:: Exercise details ::
Copy all of the data below line for line, without changing anything.

:: Data for processing ::
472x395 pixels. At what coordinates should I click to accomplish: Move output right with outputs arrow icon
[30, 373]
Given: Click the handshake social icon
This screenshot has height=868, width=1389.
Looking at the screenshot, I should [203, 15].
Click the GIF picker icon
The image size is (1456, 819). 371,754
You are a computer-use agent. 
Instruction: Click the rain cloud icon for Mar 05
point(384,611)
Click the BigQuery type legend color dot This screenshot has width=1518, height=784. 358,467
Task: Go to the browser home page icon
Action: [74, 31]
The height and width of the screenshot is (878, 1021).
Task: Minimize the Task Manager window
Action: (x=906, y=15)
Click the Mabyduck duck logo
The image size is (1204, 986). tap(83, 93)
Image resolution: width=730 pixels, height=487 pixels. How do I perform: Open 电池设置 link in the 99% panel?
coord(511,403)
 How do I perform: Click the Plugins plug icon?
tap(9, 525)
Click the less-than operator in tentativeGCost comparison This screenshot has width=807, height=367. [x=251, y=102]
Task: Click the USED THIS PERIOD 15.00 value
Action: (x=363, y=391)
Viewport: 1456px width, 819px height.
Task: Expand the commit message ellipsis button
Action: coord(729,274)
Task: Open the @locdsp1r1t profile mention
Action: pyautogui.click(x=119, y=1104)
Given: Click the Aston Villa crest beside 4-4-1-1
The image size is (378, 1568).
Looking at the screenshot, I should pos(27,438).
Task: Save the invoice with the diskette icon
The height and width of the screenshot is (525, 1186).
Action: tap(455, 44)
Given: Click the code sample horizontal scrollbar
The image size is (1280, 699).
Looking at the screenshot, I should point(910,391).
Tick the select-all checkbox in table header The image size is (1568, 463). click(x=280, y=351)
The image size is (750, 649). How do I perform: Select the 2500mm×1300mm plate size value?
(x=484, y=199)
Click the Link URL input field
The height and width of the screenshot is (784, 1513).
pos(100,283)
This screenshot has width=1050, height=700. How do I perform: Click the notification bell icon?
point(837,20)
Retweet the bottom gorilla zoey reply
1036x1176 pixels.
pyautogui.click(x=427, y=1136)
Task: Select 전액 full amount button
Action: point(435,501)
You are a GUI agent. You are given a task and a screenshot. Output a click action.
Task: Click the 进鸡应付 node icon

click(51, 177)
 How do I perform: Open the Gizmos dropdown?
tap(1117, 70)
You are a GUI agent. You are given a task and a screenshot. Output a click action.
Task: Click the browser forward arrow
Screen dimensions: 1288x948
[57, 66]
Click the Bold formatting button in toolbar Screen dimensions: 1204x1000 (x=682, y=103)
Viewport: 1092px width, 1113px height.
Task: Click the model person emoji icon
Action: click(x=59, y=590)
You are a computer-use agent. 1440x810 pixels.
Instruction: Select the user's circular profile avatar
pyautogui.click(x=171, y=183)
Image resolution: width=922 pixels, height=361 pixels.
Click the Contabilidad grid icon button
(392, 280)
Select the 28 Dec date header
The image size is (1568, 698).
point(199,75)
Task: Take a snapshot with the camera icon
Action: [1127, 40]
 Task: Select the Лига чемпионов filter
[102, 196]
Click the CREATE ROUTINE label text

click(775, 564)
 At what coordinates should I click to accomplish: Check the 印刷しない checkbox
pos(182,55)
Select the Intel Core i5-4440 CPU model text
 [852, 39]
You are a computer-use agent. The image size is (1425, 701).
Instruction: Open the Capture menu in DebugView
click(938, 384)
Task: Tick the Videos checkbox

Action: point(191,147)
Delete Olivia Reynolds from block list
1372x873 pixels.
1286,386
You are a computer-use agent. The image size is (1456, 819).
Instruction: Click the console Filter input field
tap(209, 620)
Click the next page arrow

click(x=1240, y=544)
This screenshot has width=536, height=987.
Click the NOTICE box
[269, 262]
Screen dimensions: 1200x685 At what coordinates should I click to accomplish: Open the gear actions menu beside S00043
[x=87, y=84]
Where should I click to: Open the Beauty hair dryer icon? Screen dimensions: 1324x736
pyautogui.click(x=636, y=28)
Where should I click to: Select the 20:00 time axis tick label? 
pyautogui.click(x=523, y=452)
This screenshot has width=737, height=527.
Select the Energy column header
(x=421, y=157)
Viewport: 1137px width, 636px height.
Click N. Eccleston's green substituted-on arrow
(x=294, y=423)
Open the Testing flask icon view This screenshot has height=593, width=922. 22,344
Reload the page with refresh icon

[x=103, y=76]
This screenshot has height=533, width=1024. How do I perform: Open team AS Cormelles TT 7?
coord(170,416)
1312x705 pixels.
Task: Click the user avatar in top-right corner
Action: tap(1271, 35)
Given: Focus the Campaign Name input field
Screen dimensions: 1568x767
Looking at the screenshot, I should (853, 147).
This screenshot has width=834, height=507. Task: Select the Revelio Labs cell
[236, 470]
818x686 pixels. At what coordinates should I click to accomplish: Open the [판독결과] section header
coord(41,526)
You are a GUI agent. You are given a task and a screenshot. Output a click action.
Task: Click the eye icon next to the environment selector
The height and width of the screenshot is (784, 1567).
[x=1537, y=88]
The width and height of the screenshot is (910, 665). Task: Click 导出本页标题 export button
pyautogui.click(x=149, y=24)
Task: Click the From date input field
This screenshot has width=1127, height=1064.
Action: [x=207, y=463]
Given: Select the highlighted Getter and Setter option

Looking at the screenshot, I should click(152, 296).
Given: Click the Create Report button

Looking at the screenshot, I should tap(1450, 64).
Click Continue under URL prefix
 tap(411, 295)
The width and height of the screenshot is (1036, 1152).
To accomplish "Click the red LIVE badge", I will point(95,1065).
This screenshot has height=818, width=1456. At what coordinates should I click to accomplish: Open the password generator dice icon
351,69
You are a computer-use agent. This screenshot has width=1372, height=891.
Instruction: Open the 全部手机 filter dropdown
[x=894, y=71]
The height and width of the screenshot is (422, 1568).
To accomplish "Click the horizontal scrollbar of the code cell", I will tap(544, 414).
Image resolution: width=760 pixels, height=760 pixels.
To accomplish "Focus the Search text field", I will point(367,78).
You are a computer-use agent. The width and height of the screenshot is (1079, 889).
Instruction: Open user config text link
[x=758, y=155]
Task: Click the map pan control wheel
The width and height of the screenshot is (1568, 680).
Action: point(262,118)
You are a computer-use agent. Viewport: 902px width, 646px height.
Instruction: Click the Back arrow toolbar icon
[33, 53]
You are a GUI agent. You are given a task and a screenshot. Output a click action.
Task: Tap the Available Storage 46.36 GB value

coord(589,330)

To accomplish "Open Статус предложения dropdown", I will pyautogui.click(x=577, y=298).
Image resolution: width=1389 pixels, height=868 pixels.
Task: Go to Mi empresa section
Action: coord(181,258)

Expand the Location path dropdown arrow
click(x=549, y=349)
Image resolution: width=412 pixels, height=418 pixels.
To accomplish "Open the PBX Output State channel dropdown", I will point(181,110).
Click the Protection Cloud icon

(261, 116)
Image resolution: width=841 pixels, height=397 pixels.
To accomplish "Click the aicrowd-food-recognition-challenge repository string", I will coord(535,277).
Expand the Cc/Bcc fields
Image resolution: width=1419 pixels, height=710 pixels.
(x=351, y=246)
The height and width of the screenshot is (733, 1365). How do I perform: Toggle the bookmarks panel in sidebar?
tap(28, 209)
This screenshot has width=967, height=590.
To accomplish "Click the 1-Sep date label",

:: Task solution ::
472x395 pixels. At what coordinates should I click to accomplish: Move output right with outputs arrow icon
[30, 373]
Given: Click the handshake social icon
This screenshot has height=868, width=1389.
Looking at the screenshot, I should [203, 15].
Click the GIF picker icon
The image size is (1456, 819). 371,754
You are a computer-use agent. 
Instruction: Click the rain cloud icon for Mar 05
point(384,611)
Click the BigQuery type legend color dot This screenshot has width=1518, height=784. 358,467
Task: Go to the browser home page icon
Action: [74, 31]
The height and width of the screenshot is (878, 1021).
Task: Minimize the Task Manager window
Action: (x=906, y=15)
Click the Mabyduck duck logo
The image size is (1204, 986). tap(83, 93)
Image resolution: width=730 pixels, height=487 pixels. How do I perform: Open 电池设置 link in the 99% panel?
coord(511,403)
 How do I perform: Click the Plugins plug icon?
tap(9, 525)
Click the less-than operator in tentativeGCost comparison This screenshot has width=807, height=367. [x=251, y=102]
Task: Click the USED THIS PERIOD 15.00 value
Action: (x=363, y=391)
Viewport: 1456px width, 819px height.
Task: Expand the commit message ellipsis button
Action: coord(729,274)
Task: Open the @locdsp1r1t profile mention
Action: pyautogui.click(x=119, y=1104)
Given: Click the Aston Villa crest beside 4-4-1-1
The image size is (378, 1568).
Looking at the screenshot, I should pos(27,438).
Task: Save the invoice with the diskette icon
The height and width of the screenshot is (525, 1186).
Action: tap(455, 44)
Given: Click the code sample horizontal scrollbar
The image size is (1280, 699).
Looking at the screenshot, I should point(910,391).
Tick the select-all checkbox in table header The image size is (1568, 463). click(x=280, y=351)
The image size is (750, 649). How do I perform: Select the 2500mm×1300mm plate size value?
(x=484, y=199)
Click the Link URL input field
The height and width of the screenshot is (784, 1513).
pos(100,283)
This screenshot has width=1050, height=700. How do I perform: Click the notification bell icon?
point(837,20)
Retweet the bottom gorilla zoey reply
1036x1176 pixels.
pyautogui.click(x=427, y=1136)
Task: Select 전액 full amount button
Action: point(435,501)
You are a GUI agent. You are given a task and a screenshot. Output a click action.
Task: Click the 进鸡应付 node icon

click(51, 177)
 How do I perform: Open the Gizmos dropdown?
tap(1117, 70)
You are a GUI agent. You are given a task and a screenshot. Output a click action.
Task: Click the browser forward arrow
Screen dimensions: 1288x948
[57, 66]
Click the Bold formatting button in toolbar Screen dimensions: 1204x1000 (x=682, y=103)
Viewport: 1092px width, 1113px height.
Task: Click the model person emoji icon
Action: click(x=59, y=590)
You are a computer-use agent. 1440x810 pixels.
Instruction: Select the user's circular profile avatar
pyautogui.click(x=171, y=183)
Image resolution: width=922 pixels, height=361 pixels.
Click the Contabilidad grid icon button
(392, 280)
Select the 28 Dec date header
The image size is (1568, 698).
point(199,75)
Task: Take a snapshot with the camera icon
Action: [1127, 40]
 Task: Select the Лига чемпионов filter
[102, 196]
Click the CREATE ROUTINE label text

click(775, 564)
 At what coordinates should I click to accomplish: Check the 印刷しない checkbox
pos(182,55)
Select the Intel Core i5-4440 CPU model text
 [852, 39]
You are a computer-use agent. The image size is (1425, 701).
Instruction: Open the Capture menu in DebugView
click(938, 384)
Task: Tick the Videos checkbox

Action: point(191,147)
Delete Olivia Reynolds from block list
1372x873 pixels.
1286,386
You are a computer-use agent. The image size is (1456, 819).
Instruction: Click the console Filter input field
tap(209, 620)
Click the next page arrow

click(x=1240, y=544)
This screenshot has width=536, height=987.
Click the NOTICE box
[269, 262]
Screen dimensions: 1200x685 At what coordinates should I click to accomplish: Open the gear actions menu beside S00043
[x=87, y=84]
Where should I click to: Open the Beauty hair dryer icon? Screen dimensions: 1324x736
pyautogui.click(x=636, y=28)
Where should I click to: Select the 20:00 time axis tick label? 
pyautogui.click(x=523, y=452)
This screenshot has width=737, height=527.
Select the Energy column header
(x=421, y=157)
Viewport: 1137px width, 636px height.
Click N. Eccleston's green substituted-on arrow
(x=294, y=423)
Open the Testing flask icon view This screenshot has height=593, width=922. 22,344
Reload the page with refresh icon

[x=103, y=76]
This screenshot has height=533, width=1024. How do I perform: Open team AS Cormelles TT 7?
coord(170,416)
1312x705 pixels.
Task: Click the user avatar in top-right corner
Action: tap(1271, 35)
Given: Focus the Campaign Name input field
Screen dimensions: 1568x767
Looking at the screenshot, I should (853, 147).
This screenshot has width=834, height=507. Task: Select the Revelio Labs cell
[236, 470]
818x686 pixels. At what coordinates should I click to accomplish: Open the [판독결과] section header
coord(41,526)
You are a GUI agent. You are given a task and a screenshot. Output a click action.
Task: Click the eye icon next to the environment selector
The height and width of the screenshot is (784, 1567).
[x=1537, y=88]
The width and height of the screenshot is (910, 665). Task: Click 导出本页标题 export button
pyautogui.click(x=149, y=24)
Task: Click the From date input field
This screenshot has width=1127, height=1064.
Action: [x=207, y=463]
Given: Select the highlighted Getter and Setter option

Looking at the screenshot, I should click(152, 296).
Given: Click the Create Report button

Looking at the screenshot, I should tap(1450, 64).
Click Continue under URL prefix
 tap(411, 295)
The width and height of the screenshot is (1036, 1152).
To accomplish "Click the red LIVE badge", I will point(95,1065).
This screenshot has height=818, width=1456. At what coordinates should I click to accomplish: Open the password generator dice icon
351,69
You are a computer-use agent. This screenshot has width=1372, height=891.
Instruction: Open the 全部手机 filter dropdown
[x=894, y=71]
The height and width of the screenshot is (422, 1568).
To accomplish "Click the horizontal scrollbar of the code cell", I will tap(544, 414).
Image resolution: width=760 pixels, height=760 pixels.
To accomplish "Focus the Search text field", I will point(367,78).
You are a computer-use agent. The width and height of the screenshot is (1079, 889).
Instruction: Open user config text link
[x=758, y=155]
Task: Click the map pan control wheel
The width and height of the screenshot is (1568, 680).
Action: point(262,118)
You are a computer-use agent. Viewport: 902px width, 646px height.
Instruction: Click the Back arrow toolbar icon
[33, 53]
You are a GUI agent. You are given a task and a screenshot. Output a click action.
Task: Tap the Available Storage 46.36 GB value

coord(589,330)

To accomplish "Open Статус предложения dropdown", I will pyautogui.click(x=577, y=298).
Image resolution: width=1389 pixels, height=868 pixels.
Task: Go to Mi empresa section
Action: coord(181,258)

Expand the Location path dropdown arrow
click(x=549, y=349)
Image resolution: width=412 pixels, height=418 pixels.
To accomplish "Open the PBX Output State channel dropdown", I will point(181,110).
Click the Protection Cloud icon

(261, 116)
Image resolution: width=841 pixels, height=397 pixels.
To accomplish "Click the aicrowd-food-recognition-challenge repository string", I will coord(535,277).
Expand the Cc/Bcc fields
Image resolution: width=1419 pixels, height=710 pixels.
(x=351, y=246)
The height and width of the screenshot is (733, 1365). How do I perform: Toggle the bookmarks panel in sidebar?
tap(28, 209)
This screenshot has width=967, height=590.
To accomplish "Click the 1-Sep date label",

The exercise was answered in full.